[Target position records]
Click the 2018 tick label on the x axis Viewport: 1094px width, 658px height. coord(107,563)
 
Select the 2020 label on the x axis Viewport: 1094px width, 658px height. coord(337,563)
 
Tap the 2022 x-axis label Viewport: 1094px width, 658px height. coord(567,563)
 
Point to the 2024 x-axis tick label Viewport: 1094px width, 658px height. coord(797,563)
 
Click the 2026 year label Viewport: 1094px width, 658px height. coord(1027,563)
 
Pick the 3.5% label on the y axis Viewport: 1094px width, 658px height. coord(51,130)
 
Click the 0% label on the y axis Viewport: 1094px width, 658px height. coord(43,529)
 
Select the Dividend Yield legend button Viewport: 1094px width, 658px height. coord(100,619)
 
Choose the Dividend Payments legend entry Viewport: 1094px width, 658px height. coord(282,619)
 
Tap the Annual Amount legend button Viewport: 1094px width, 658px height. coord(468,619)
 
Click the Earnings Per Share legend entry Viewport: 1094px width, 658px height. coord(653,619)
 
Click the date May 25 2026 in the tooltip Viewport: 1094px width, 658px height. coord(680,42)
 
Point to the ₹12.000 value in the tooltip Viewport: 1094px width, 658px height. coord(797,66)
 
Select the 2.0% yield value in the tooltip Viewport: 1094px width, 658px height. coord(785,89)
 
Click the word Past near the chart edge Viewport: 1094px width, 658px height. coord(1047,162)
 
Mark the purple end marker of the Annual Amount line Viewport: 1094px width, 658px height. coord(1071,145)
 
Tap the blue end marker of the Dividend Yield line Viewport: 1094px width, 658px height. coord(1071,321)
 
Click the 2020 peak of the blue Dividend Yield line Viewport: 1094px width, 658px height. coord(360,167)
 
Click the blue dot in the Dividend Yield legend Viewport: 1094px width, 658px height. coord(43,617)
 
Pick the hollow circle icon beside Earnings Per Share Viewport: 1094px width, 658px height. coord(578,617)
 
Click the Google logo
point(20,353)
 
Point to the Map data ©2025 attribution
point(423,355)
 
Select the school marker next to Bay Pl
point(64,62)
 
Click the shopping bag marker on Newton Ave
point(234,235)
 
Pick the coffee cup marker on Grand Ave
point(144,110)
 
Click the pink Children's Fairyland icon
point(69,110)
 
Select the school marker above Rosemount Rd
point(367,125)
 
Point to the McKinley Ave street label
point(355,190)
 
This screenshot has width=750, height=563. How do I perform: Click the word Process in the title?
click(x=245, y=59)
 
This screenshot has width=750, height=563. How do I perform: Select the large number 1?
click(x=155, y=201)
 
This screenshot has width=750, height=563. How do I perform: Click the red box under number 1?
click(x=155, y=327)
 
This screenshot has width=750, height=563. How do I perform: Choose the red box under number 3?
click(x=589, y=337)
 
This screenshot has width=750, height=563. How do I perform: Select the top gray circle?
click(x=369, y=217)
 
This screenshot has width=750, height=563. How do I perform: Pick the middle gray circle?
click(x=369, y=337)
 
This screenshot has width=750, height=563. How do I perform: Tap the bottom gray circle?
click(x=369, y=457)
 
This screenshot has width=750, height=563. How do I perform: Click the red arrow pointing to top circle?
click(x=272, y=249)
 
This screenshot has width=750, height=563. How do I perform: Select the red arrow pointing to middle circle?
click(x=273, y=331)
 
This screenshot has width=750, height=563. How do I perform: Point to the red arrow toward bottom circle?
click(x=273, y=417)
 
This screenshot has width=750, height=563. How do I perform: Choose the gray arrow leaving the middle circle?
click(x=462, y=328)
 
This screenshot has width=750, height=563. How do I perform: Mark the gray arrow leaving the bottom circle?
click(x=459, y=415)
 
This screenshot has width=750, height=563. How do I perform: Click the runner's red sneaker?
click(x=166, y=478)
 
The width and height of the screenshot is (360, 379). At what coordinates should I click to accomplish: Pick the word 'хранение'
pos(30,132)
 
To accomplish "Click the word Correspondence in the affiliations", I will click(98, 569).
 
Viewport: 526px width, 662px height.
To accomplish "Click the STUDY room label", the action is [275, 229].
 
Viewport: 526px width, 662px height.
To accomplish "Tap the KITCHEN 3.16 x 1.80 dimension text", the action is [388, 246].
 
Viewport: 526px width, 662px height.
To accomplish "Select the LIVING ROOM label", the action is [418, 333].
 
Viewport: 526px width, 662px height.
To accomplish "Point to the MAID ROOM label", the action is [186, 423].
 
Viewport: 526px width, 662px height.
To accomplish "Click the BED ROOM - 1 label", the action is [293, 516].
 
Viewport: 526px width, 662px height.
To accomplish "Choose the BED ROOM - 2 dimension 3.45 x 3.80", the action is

_REQUIREMENT_: Reproduce every line of the material above, without altering anything.

_TASK SOLUTION_:
Click the 2018 tick label on the x axis Viewport: 1094px width, 658px height. coord(107,563)
 
Select the 2020 label on the x axis Viewport: 1094px width, 658px height. coord(337,563)
 
Tap the 2022 x-axis label Viewport: 1094px width, 658px height. coord(567,563)
 
Point to the 2024 x-axis tick label Viewport: 1094px width, 658px height. coord(797,563)
 
Click the 2026 year label Viewport: 1094px width, 658px height. coord(1027,563)
 
Pick the 3.5% label on the y axis Viewport: 1094px width, 658px height. coord(51,130)
 
Click the 0% label on the y axis Viewport: 1094px width, 658px height. coord(43,529)
 
Select the Dividend Yield legend button Viewport: 1094px width, 658px height. coord(100,619)
 
Choose the Dividend Payments legend entry Viewport: 1094px width, 658px height. coord(282,619)
 
Tap the Annual Amount legend button Viewport: 1094px width, 658px height. coord(468,619)
 
Click the Earnings Per Share legend entry Viewport: 1094px width, 658px height. coord(653,619)
 
Click the date May 25 2026 in the tooltip Viewport: 1094px width, 658px height. coord(680,42)
 
Point to the ₹12.000 value in the tooltip Viewport: 1094px width, 658px height. coord(797,66)
 
Select the 2.0% yield value in the tooltip Viewport: 1094px width, 658px height. coord(785,89)
 
Click the word Past near the chart edge Viewport: 1094px width, 658px height. coord(1047,162)
 
Mark the purple end marker of the Annual Amount line Viewport: 1094px width, 658px height. coord(1071,145)
 
Tap the blue end marker of the Dividend Yield line Viewport: 1094px width, 658px height. coord(1071,321)
 
Click the 2020 peak of the blue Dividend Yield line Viewport: 1094px width, 658px height. coord(360,167)
 
Click the blue dot in the Dividend Yield legend Viewport: 1094px width, 658px height. coord(43,617)
 
Pick the hollow circle icon beside Earnings Per Share Viewport: 1094px width, 658px height. coord(578,617)
 
Click the Google logo
point(20,353)
 
Point to the Map data ©2025 attribution
point(423,355)
 
Select the school marker next to Bay Pl
point(64,62)
 
Click the shopping bag marker on Newton Ave
point(234,235)
 
Pick the coffee cup marker on Grand Ave
point(144,110)
 
Click the pink Children's Fairyland icon
point(69,110)
 
Select the school marker above Rosemount Rd
point(367,125)
 
Point to the McKinley Ave street label
point(355,190)
 
This screenshot has width=750, height=563. How do I perform: Click the word Process in the title?
click(x=245, y=59)
 
This screenshot has width=750, height=563. How do I perform: Select the large number 1?
click(x=155, y=201)
 
This screenshot has width=750, height=563. How do I perform: Click the red box under number 1?
click(x=155, y=327)
 
This screenshot has width=750, height=563. How do I perform: Choose the red box under number 3?
click(x=589, y=337)
 
This screenshot has width=750, height=563. How do I perform: Select the top gray circle?
click(x=369, y=217)
 
This screenshot has width=750, height=563. How do I perform: Pick the middle gray circle?
click(x=369, y=337)
 
This screenshot has width=750, height=563. How do I perform: Tap the bottom gray circle?
click(x=369, y=457)
 
This screenshot has width=750, height=563. How do I perform: Click the red arrow pointing to top circle?
click(x=272, y=249)
 
This screenshot has width=750, height=563. How do I perform: Select the red arrow pointing to middle circle?
click(x=273, y=331)
 
This screenshot has width=750, height=563. How do I perform: Point to the red arrow toward bottom circle?
click(x=273, y=417)
 
This screenshot has width=750, height=563. How do I perform: Choose the gray arrow leaving the middle circle?
click(x=462, y=328)
 
This screenshot has width=750, height=563. How do I perform: Mark the gray arrow leaving the bottom circle?
click(x=459, y=415)
 
This screenshot has width=750, height=563. How do I perform: Click the runner's red sneaker?
click(x=166, y=478)
 
The width and height of the screenshot is (360, 379). At what coordinates should I click to accomplish: Pick the word 'хранение'
pos(30,132)
 
To accomplish "Click the word Correspondence in the affiliations", I will click(98, 569).
 
Viewport: 526px width, 662px height.
To accomplish "Click the STUDY room label", the action is [275, 229].
 
Viewport: 526px width, 662px height.
To accomplish "Tap the KITCHEN 3.16 x 1.80 dimension text", the action is [388, 246].
 
Viewport: 526px width, 662px height.
To accomplish "Select the LIVING ROOM label", the action is [418, 333].
 
Viewport: 526px width, 662px height.
To accomplish "Point to the MAID ROOM label", the action is [186, 423].
 
Viewport: 526px width, 662px height.
To accomplish "Click the BED ROOM - 1 label", the action is [293, 516].
 
Viewport: 526px width, 662px height.
To accomplish "Choose the BED ROOM - 2 dimension 3.45 x 3.80", the action is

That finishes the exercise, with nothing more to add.